I can see Keith moving toward me; he is a bright white shirt with blue sleeves and a blurred face and then he is smiling at me and I can see the love before I see the features of his face. We carry the car seat out into the parking lot together, each of us offering one hand to help distribute the weight of our sleeping daughter.


We drive home in the rain and try to resume our day. I dress our daughter in one of her new outfits, all soft grey lace and pink cotton and somehow I don't think it suits her, but I don't bother to change it again. After all, she looks cute. Only I would know it doesn't match that lioness heart that beats so strongly in her tiny body. She is furious strength under round cheeks and knees and chubby fingers. She is like me that way.

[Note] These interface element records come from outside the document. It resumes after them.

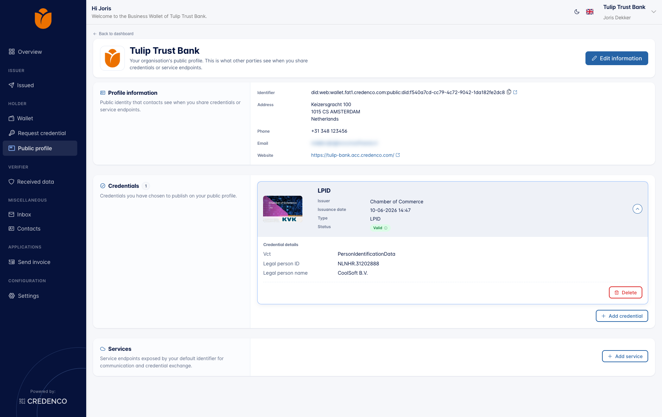Open the tulip-bank website link
662x417 pixels.
tap(352, 155)
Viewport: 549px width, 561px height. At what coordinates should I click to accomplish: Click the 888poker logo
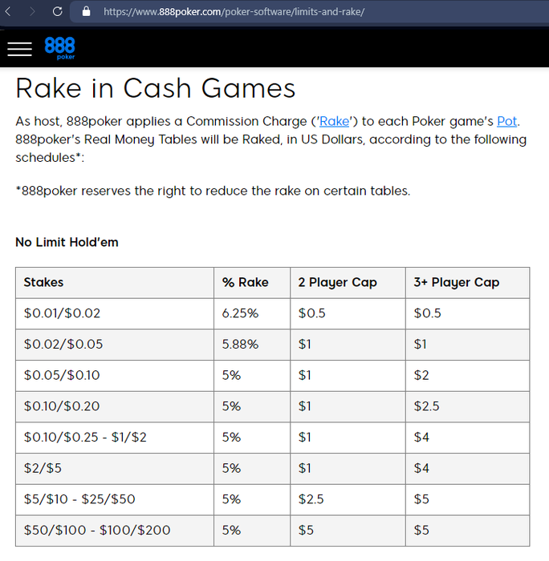[60, 48]
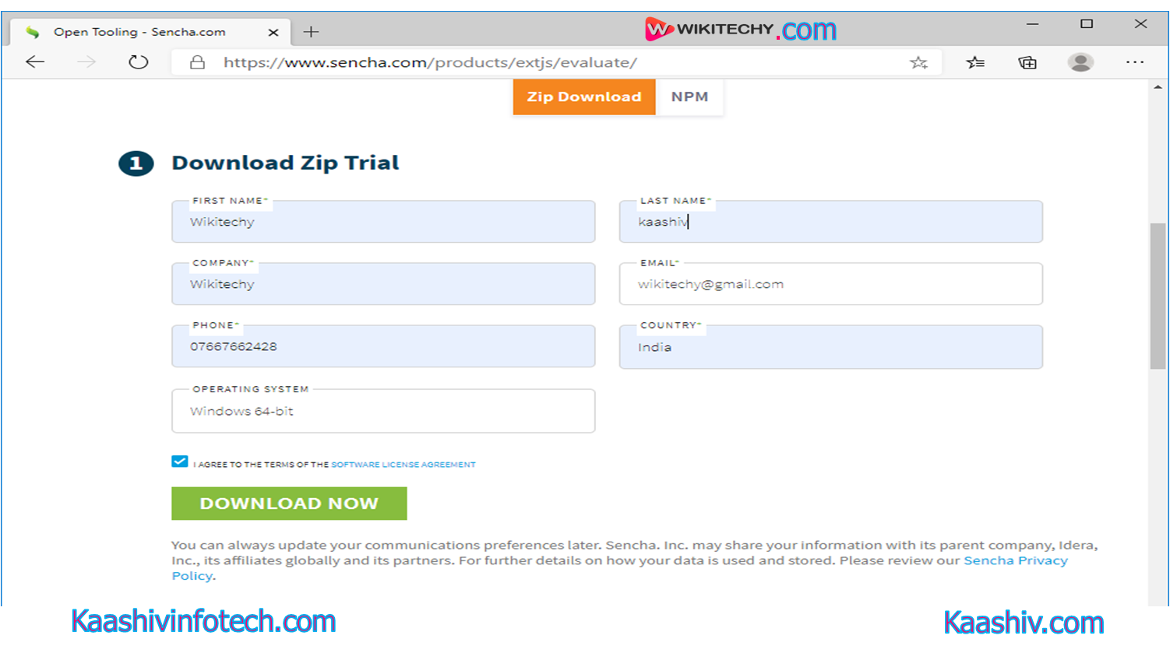
Task: Add page to favorites star icon
Action: point(918,62)
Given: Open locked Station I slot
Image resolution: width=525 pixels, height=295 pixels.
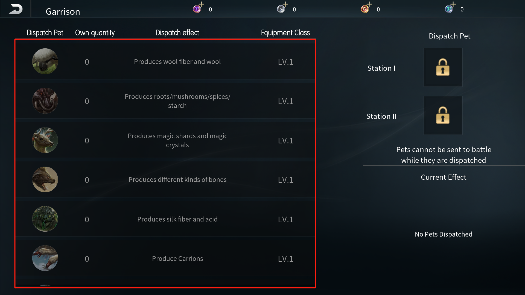Looking at the screenshot, I should 443,67.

I sing her to sleep like I do each night in the nursery with the blinds closed and the night light spilling up golden on the wall. As usual, I am feeling somehow out of breath, as though I've spent the entire day running instead of walking. I can't sing until I've caught my breath. I must allow my shoulders to drop back into their natural place. I look up at the ceiling and us usual, my prayer is wordless and hardly a prayer as it is an acknowledgement- here I am, here You are, here after all.


As I am singing the lullaby, my daughter reaches her hand up for my face. Her damp fingers brush softly across my cheek and bats against my mouth, her eyes wide. It's as though she is trying to touch the sound itself, fascinated by it. I remember singing to her the day after she was born, when she was the size of a kitten, all curled into her self- dark haired, dark eyed, tired from fighting her way into the world so early, fighting to suck the bottle, to breathe on her own.


I held her warm against my stomach, cradled in my arms and I sang to her all those songs that had waited years for the daughter all my life I'd wanted. It had been so long I couldn't remember all the words and had to hum my way through them. As I had, the words had risen up into memory one by one and it was as if by remembering them I was rediscovering myself, just in time to give myself away.


And then I know, as I sing to her in the nursery, why my daughter could look at me with unguarded love only minutes after the ordeal at the lab. Because the things my eyes were saying to her were not for her to endure, to grin and take it.


My eyes had been open mirrors of her own grief and pain, wide open and clear through. My eyes had said: Pour into me your grief, because I see you and I love you and I won't leave you alone in this.